> Supplied material:
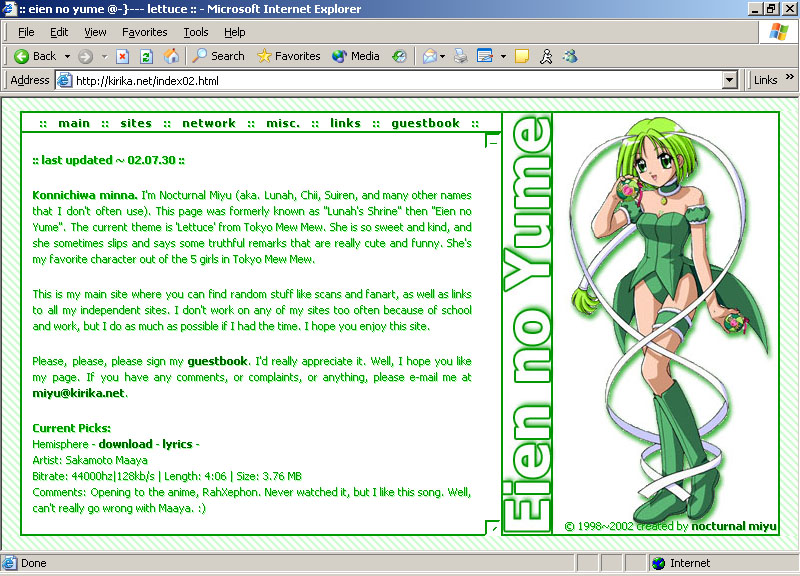Expand the Back button history dropdown
This screenshot has height=576, width=800.
click(67, 56)
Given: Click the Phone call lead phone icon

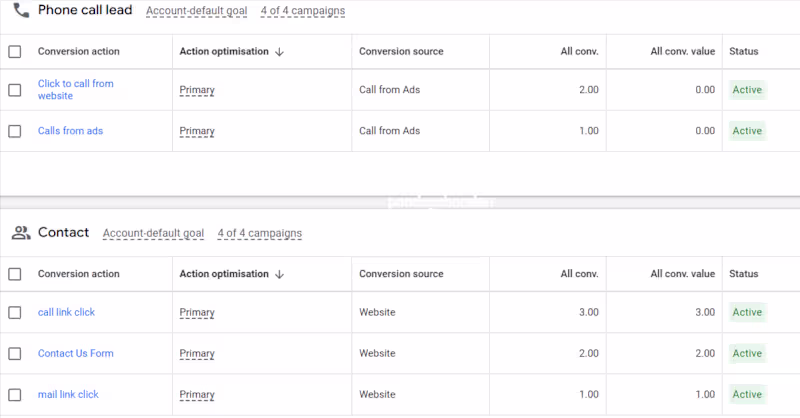Looking at the screenshot, I should tap(20, 11).
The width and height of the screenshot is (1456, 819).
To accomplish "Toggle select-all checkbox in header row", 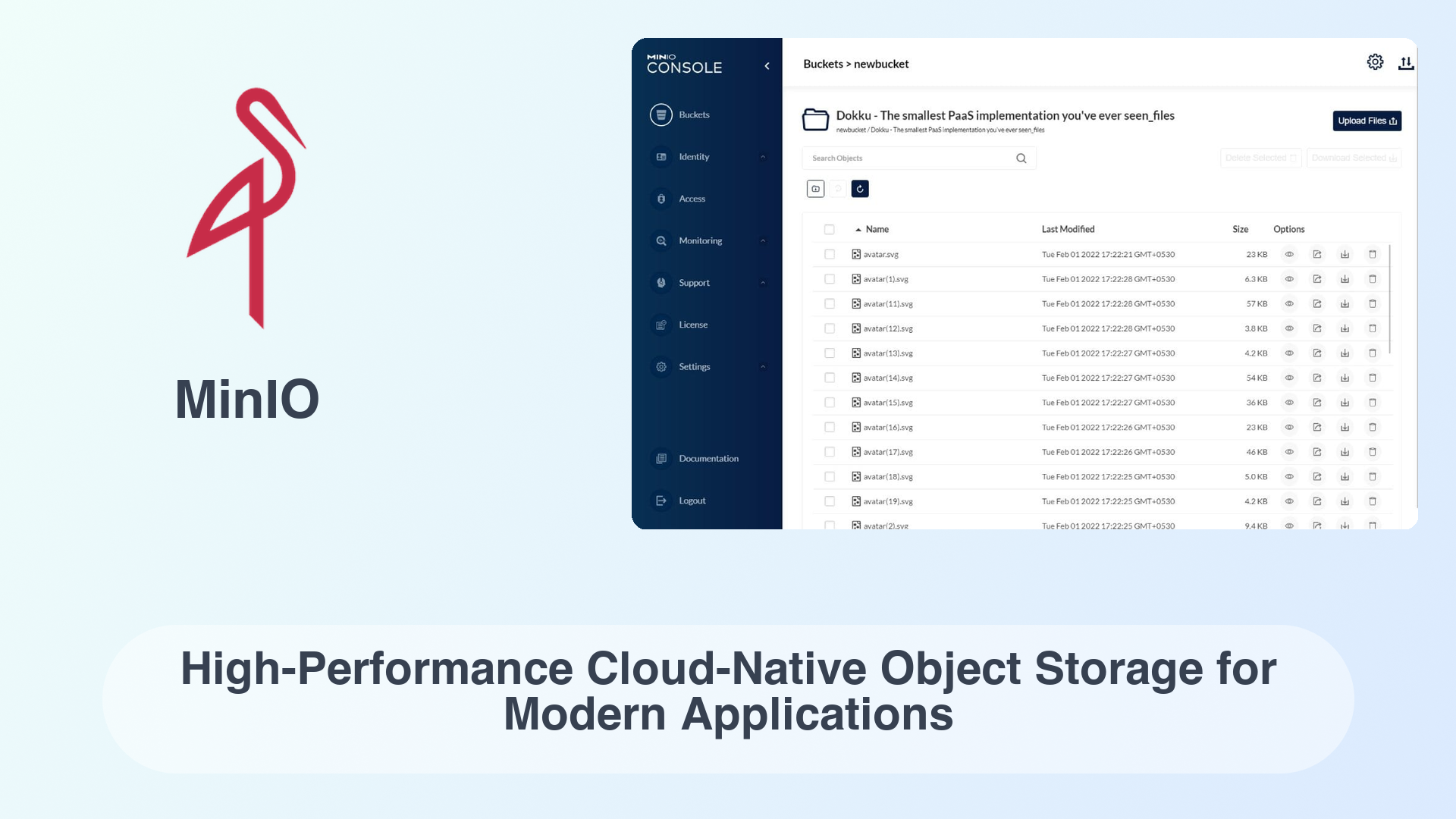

> Instructions for the task:
Give back exactly the lines from the one containing "The width and" to the final line of the entries, both included, and no picture.

> Exercise output:
The width and height of the screenshot is (1456, 819).
To accomplish "Toggle select-all checkbox in header row", 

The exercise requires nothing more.